In the case of Reconsidering, the project investigates both an architectural structure in Irvine, California via its reproduction in an artist book from 1974, republished recently in its fourth edition. The parallel-projected 16 mm films are accompanied by an oral history of the factory owner, who has been working in the structure for nineteen years, while the images both indicate their “reproductional” quality, namely the top-shot filming of a book on the Getty Research Center’s examination table, and, in the other film, the visibility of the camera’s tracks. Both films appear unedited, and are therefore, to a certain extent, a documentation of their reproduction within the framework of a comparative study that leads to a misrepresentation of one photograph (until then called documentary) taken by Lewis Baltz in the 1970s. Since it is mirrored, it shows an abstract representation of the building, not a realistic one. This image, and its digital source, then became the basis for a photographic appropriation I conducted by mirroring the image back to its original and accurate representation, framing it in Baltz’s typically used aluminum profile, and reproducing the framed print in a 1:1 scale to Baltz’s original format, printing this image digitally and framing it in the same profile as used for the reproduction.
Clearly, this project uses all the approaches and tactics you mentioned in your question, since I believe they are— in combination— valid ways to determine Baltz’s project and my intervention within it. What remains is both a film and photograph that invite the viewer to look closely at what is suggested by the work of an artist, and to investigate the formal, conceptual, and referential information that is offered in order to rethink our societal norms, rules, and experiences. Since one must acknowledge that the society we live and work in is quite complex, its visual representation is no less so.

_Data shown_:
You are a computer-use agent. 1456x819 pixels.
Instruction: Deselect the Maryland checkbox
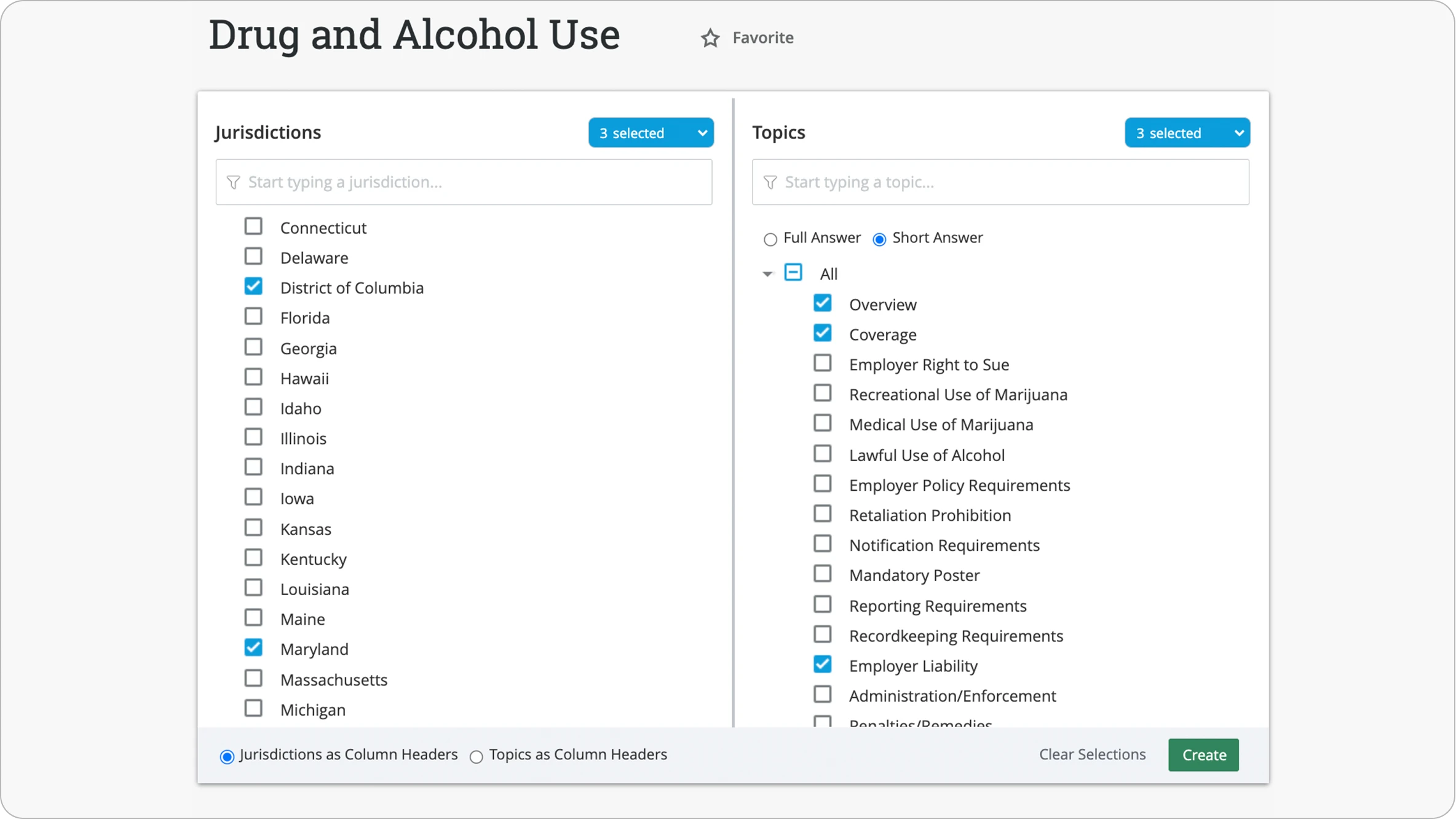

_Given task_:
Write out the part of the passage on the Reconsidering project that begins with the words "Clearly, this project" and ends after the words "no less so.", without changing a word.

_Problem solution_:
Clearly, this project uses all the approaches and tactics you mentioned in your question, since I believe they are— in combination— valid ways to determine Baltz’s project and my intervention within it. What remains is both a film and photograph that invite the viewer to look closely at what is suggested by the work of an artist, and to investigate the formal, conceptual, and referential information that is offered in order to rethink our societal norms, rules, and experiences. Since one must acknowledge that the society we live and work in is quite complex, its visual representation is no less so.